_WORK REQUIRED_
Change "Identify the location of" to "Find the position of" in the entries from the first line through the line containing "coordinates (223, 18).", and write out those lines with everything else kept the same.

Stored data entries

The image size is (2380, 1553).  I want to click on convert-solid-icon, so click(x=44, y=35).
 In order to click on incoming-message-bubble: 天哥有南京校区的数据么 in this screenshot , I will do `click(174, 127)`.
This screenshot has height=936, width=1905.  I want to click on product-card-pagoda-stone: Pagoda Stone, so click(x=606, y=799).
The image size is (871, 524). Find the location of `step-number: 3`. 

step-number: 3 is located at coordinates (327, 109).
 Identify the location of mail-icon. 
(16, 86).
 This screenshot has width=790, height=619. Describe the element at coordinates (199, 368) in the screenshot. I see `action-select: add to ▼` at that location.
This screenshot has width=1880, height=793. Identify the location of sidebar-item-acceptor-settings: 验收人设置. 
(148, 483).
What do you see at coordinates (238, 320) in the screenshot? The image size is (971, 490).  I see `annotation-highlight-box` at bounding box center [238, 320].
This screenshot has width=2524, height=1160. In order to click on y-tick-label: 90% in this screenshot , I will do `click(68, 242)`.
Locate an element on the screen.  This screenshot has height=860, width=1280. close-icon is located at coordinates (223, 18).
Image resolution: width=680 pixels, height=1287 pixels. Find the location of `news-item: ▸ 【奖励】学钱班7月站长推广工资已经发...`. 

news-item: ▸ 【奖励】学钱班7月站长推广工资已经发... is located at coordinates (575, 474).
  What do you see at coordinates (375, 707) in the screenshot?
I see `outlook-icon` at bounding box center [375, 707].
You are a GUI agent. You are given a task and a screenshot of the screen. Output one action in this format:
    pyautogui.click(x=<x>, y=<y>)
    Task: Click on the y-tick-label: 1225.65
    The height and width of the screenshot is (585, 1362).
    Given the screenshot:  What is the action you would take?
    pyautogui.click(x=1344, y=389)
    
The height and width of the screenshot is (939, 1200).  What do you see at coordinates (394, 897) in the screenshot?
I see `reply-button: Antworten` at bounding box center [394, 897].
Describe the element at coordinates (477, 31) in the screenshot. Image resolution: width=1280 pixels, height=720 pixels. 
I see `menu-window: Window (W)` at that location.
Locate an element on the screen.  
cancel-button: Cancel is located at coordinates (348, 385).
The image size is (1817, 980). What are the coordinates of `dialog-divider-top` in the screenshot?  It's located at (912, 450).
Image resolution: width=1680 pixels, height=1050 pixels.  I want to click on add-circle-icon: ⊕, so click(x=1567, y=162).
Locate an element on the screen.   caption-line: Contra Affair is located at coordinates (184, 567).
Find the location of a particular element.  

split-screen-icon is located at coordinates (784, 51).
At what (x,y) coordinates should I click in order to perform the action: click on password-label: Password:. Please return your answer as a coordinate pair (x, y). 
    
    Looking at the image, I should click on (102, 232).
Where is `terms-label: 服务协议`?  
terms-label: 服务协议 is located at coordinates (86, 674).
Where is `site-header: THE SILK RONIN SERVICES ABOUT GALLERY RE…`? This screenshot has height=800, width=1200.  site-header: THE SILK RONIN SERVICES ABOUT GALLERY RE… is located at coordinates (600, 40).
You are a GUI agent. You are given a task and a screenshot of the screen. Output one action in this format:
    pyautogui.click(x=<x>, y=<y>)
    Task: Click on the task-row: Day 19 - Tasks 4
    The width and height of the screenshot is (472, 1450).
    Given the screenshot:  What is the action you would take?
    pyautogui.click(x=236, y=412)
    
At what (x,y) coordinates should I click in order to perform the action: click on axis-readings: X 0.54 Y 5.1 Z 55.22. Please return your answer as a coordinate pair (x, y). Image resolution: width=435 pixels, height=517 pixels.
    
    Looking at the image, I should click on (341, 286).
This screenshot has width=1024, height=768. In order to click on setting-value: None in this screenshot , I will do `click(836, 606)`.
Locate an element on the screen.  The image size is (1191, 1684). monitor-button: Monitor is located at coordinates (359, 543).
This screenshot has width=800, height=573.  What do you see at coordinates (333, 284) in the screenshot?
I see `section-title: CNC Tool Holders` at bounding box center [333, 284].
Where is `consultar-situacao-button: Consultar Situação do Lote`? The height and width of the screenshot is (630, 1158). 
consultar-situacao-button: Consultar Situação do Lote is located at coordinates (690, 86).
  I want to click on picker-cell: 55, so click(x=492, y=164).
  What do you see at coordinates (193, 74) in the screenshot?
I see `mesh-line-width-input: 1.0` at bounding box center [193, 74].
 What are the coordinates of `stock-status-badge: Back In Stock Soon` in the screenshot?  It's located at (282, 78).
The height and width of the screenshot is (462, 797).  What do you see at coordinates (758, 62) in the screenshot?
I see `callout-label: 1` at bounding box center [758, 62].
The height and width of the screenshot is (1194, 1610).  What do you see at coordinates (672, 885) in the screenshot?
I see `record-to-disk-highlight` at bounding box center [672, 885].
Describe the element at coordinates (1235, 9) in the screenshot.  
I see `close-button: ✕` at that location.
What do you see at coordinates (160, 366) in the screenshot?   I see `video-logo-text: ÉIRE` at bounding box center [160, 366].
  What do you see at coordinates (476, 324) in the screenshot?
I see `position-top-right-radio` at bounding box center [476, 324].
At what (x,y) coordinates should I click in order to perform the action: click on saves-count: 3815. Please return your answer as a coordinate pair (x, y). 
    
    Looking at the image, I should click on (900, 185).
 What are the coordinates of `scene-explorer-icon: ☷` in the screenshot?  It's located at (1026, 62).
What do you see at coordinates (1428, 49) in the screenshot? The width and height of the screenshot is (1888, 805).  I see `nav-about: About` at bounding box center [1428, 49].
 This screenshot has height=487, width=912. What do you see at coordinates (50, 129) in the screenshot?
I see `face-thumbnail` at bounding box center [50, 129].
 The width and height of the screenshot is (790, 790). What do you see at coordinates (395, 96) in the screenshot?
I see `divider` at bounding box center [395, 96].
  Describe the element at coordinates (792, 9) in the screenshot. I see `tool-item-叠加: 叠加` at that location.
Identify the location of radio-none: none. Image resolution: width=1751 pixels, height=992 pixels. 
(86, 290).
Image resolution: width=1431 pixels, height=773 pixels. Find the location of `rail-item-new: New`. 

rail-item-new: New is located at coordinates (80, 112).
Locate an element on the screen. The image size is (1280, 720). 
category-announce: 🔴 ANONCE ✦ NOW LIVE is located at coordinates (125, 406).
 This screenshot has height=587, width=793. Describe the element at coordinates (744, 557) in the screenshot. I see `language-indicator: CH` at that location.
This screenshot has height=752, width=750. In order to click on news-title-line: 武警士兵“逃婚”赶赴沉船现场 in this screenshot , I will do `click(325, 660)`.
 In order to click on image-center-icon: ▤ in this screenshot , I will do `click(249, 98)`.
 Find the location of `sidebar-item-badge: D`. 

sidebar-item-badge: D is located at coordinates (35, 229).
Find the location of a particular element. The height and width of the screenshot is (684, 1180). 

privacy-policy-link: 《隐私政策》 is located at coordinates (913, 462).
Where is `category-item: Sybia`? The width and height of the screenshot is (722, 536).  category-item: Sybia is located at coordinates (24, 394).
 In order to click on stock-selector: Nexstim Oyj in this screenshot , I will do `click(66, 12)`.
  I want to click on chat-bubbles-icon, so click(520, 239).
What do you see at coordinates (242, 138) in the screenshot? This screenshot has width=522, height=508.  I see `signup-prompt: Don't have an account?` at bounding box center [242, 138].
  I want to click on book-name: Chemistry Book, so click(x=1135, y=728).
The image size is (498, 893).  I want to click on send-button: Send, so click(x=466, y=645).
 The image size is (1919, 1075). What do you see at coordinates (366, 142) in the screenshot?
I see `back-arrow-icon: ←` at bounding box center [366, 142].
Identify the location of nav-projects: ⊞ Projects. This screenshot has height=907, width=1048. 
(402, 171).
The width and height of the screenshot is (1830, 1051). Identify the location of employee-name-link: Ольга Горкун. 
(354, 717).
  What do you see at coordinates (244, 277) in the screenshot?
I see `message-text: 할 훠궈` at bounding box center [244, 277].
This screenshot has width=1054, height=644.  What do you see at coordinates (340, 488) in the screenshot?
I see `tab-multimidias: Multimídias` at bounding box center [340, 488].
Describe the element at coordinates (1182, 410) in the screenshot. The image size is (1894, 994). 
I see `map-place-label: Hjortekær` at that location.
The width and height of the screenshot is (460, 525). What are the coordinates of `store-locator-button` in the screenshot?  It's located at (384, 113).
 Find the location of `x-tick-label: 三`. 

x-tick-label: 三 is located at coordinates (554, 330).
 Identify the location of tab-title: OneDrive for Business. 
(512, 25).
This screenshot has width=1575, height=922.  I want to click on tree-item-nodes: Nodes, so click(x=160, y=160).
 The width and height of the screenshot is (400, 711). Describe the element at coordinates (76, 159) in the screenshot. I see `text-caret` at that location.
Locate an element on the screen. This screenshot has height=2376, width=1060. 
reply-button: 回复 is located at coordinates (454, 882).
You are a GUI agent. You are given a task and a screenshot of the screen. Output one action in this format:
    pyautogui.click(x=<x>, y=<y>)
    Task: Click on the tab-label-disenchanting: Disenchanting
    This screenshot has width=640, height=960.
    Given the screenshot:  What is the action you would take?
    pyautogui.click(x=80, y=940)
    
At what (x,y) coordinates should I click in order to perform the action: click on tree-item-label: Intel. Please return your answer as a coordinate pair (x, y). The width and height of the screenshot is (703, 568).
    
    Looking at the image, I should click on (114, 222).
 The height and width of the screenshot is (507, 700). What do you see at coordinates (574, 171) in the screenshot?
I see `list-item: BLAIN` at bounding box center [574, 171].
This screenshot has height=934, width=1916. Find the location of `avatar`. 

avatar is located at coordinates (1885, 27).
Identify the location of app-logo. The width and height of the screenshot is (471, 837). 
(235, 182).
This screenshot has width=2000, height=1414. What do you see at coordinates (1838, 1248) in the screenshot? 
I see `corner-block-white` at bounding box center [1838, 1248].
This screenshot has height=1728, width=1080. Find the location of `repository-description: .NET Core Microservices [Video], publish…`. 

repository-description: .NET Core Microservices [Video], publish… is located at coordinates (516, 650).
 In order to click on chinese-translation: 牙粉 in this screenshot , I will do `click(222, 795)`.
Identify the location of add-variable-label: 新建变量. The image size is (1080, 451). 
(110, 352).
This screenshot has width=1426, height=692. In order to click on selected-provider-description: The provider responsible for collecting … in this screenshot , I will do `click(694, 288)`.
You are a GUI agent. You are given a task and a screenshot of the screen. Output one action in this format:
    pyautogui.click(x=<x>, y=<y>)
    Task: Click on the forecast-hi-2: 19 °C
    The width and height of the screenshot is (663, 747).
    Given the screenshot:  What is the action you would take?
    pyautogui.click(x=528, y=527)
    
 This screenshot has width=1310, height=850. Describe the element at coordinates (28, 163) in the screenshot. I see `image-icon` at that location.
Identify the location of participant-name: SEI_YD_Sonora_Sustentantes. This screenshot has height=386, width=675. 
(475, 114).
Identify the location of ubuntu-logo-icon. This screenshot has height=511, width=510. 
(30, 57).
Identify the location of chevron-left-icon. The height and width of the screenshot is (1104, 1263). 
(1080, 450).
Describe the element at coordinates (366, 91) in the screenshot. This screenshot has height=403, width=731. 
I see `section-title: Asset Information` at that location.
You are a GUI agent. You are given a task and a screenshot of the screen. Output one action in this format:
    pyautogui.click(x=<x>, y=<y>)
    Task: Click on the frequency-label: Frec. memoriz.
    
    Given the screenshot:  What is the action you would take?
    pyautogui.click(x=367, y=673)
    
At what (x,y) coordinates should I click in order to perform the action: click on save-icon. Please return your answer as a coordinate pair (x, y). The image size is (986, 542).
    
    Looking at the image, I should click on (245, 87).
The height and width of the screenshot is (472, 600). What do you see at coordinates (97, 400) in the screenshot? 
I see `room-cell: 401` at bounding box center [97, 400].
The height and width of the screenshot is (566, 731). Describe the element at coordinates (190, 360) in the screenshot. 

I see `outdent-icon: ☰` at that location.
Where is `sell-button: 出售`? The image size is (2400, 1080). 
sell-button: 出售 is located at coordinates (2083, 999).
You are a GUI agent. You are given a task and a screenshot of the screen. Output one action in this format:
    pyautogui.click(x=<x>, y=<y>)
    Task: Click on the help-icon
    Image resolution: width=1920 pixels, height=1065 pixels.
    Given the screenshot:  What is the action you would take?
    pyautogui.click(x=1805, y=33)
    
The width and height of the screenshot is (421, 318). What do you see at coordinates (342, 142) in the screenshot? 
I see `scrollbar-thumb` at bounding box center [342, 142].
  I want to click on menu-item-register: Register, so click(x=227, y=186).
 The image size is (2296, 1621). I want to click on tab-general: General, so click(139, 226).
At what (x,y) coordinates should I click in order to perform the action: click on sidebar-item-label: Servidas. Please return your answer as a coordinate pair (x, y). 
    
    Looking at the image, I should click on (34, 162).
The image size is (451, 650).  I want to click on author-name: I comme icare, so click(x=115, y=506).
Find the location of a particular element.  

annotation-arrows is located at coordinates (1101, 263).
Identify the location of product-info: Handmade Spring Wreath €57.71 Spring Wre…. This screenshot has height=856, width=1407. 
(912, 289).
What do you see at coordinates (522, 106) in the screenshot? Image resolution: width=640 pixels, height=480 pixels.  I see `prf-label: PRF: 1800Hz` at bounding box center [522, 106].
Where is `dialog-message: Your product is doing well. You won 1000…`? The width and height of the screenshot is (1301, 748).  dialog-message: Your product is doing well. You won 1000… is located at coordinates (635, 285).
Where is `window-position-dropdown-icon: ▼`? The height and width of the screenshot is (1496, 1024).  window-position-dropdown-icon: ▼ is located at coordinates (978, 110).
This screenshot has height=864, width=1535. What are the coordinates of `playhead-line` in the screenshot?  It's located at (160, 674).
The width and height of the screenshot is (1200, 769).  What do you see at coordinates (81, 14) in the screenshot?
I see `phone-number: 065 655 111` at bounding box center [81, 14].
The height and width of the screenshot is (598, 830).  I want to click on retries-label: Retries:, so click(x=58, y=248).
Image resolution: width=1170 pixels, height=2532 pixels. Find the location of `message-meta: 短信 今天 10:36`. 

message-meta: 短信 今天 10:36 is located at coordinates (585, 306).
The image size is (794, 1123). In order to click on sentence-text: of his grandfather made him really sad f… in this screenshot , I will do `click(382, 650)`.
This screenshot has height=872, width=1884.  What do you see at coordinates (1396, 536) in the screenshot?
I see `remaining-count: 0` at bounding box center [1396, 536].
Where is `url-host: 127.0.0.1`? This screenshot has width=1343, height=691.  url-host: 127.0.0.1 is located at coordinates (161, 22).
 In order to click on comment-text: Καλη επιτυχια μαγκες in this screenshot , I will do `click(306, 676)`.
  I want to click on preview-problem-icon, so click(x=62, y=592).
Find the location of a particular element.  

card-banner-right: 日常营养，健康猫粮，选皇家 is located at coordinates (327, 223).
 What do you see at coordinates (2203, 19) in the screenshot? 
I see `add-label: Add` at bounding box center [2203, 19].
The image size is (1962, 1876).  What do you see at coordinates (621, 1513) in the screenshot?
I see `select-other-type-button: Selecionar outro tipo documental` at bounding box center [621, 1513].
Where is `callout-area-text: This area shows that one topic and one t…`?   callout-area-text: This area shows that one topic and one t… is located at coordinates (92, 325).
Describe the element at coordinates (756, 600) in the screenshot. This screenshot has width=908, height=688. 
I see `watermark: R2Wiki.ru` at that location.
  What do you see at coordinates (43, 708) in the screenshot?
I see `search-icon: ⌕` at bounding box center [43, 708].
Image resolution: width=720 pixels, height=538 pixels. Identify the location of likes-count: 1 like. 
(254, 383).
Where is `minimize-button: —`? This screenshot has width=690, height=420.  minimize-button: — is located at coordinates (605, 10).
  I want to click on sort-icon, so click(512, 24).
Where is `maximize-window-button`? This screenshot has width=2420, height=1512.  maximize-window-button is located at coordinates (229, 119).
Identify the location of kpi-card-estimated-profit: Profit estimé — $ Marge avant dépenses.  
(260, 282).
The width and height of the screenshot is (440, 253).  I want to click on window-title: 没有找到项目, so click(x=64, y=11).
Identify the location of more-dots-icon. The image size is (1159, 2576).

_OUTPUT BELOW_
The image size is (2380, 1553).  I want to click on convert-solid-icon, so click(x=44, y=35).
 In order to click on incoming-message-bubble: 天哥有南京校区的数据么 in this screenshot , I will do `click(174, 127)`.
This screenshot has height=936, width=1905.  I want to click on product-card-pagoda-stone: Pagoda Stone, so click(x=606, y=799).
The image size is (871, 524). Find the location of `step-number: 3`. 

step-number: 3 is located at coordinates (327, 109).
 Find the position of mail-icon. 
(16, 86).
 This screenshot has width=790, height=619. Describe the element at coordinates (199, 368) in the screenshot. I see `action-select: add to ▼` at that location.
This screenshot has width=1880, height=793. Find the position of sidebar-item-acceptor-settings: 验收人设置. 
(148, 483).
What do you see at coordinates (238, 320) in the screenshot? The image size is (971, 490).  I see `annotation-highlight-box` at bounding box center [238, 320].
This screenshot has width=2524, height=1160. In order to click on y-tick-label: 90% in this screenshot , I will do `click(68, 242)`.
Locate an element on the screen.  This screenshot has height=860, width=1280. close-icon is located at coordinates (223, 18).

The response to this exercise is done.